You can stop watching big budget productions, but you shouldn't skip out on your local independent cinema scene. If you're in or around a large metro area, there will be local(ish) folks out there making interesting stuff. Might not be super fancy CGI or incredible sound design, but it will be humans telling human stories, which is the heart of cinema.
Maybe this is relevant? I worked in animation and VFX for an Academy Award winning VFX studio and several well known animation / game studios, starting around '90. I formally left the industry around '04 to work on my own tech startup. When I left, there was a lot of R&D work surrounding the huge amounts of data that an animation studio generates and works with; I was one of those people creating early deep learning systems for production forecasting.

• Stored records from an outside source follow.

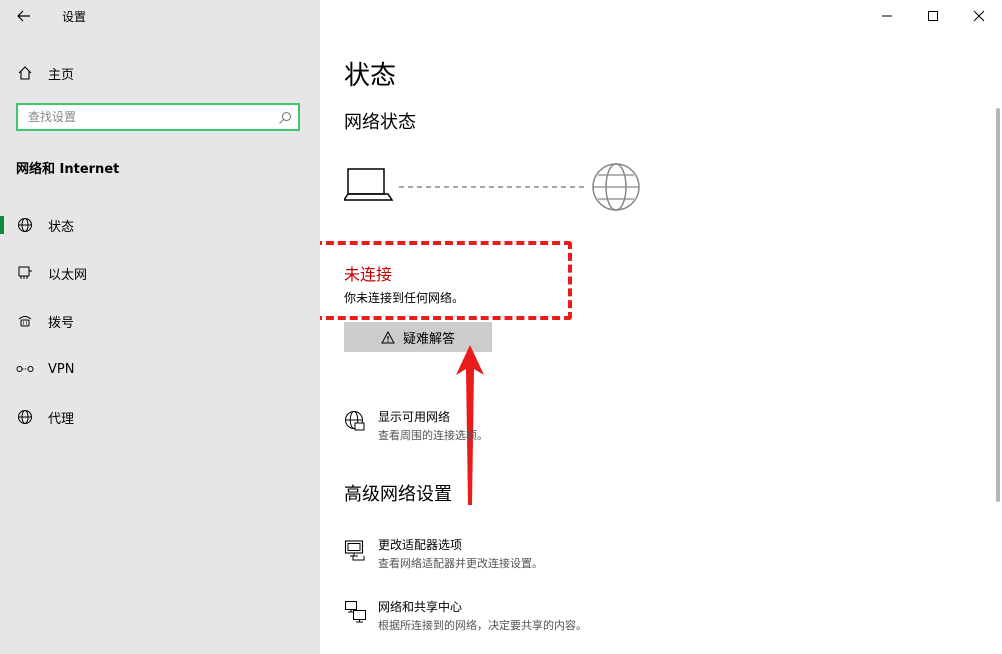 Image resolution: width=1002 pixels, height=654 pixels. What do you see at coordinates (492, 187) in the screenshot?
I see `network-diagram` at bounding box center [492, 187].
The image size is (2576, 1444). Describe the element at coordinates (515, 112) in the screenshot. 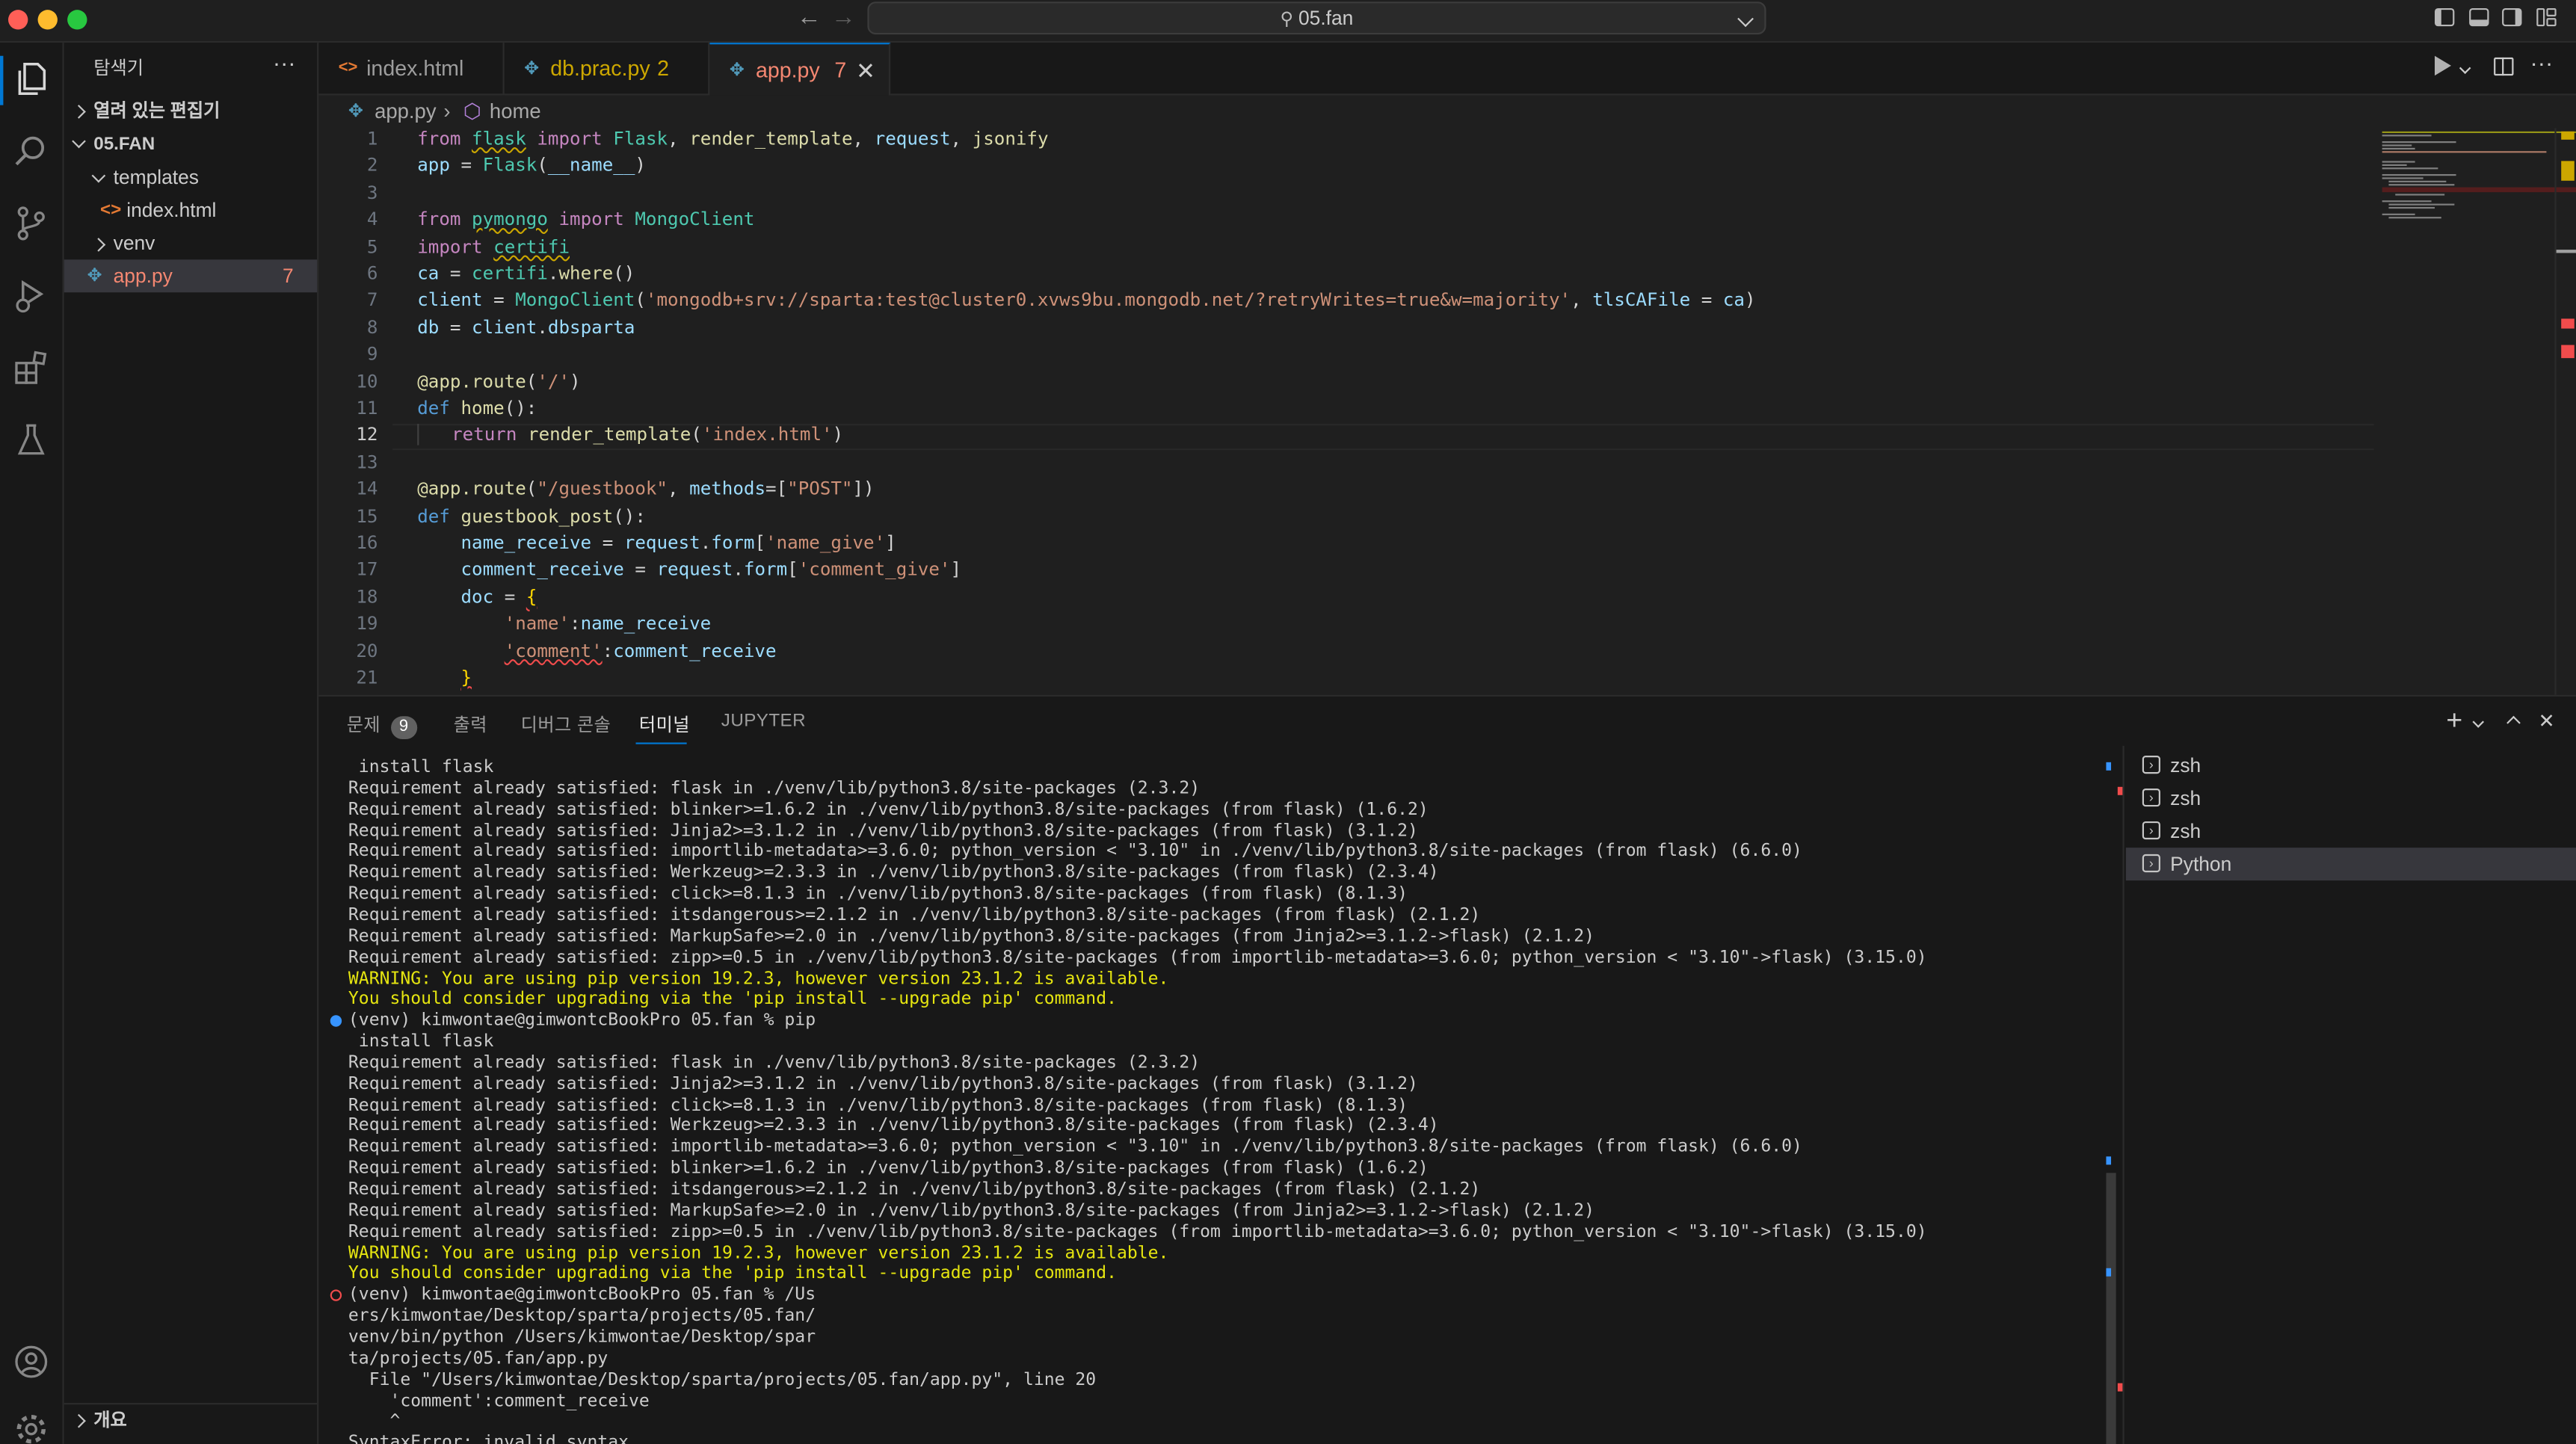

I see `breadcrumb-symbol: home` at that location.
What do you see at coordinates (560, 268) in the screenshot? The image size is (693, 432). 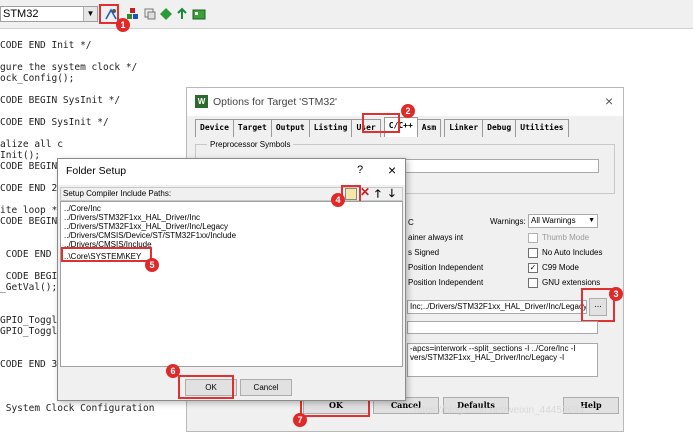 I see `c99-mode-label: C99 Mode` at bounding box center [560, 268].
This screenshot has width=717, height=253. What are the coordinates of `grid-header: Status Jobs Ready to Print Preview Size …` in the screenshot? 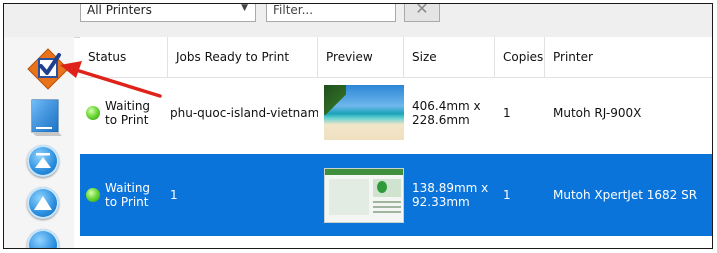 It's located at (396, 58).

Anyway, right around '10 the industry was really stressed. The financial crash was 2 years in, and the recovery was more propaganda than reality. The productions were chasing a Hollywood market that the population did not have the disposable income to support. Then in all that stress, the Me-Too movement starts. Rumors and murmurs at first, but soon a tsunami of women from the entertainment industry sharing their institutional abuse and choosing to leave the industry entirely. My wife was one, an Academy Award winning filmmaker, famous for children's media.
That line in time of Hollywood films going bad? It is when the women that were silent in their abuse chose to leave the industry enmasse. What replaced them were clueless men and women okay with the abuse, and the reduced quality of Hollywood is a reflection of the quality of their intellects.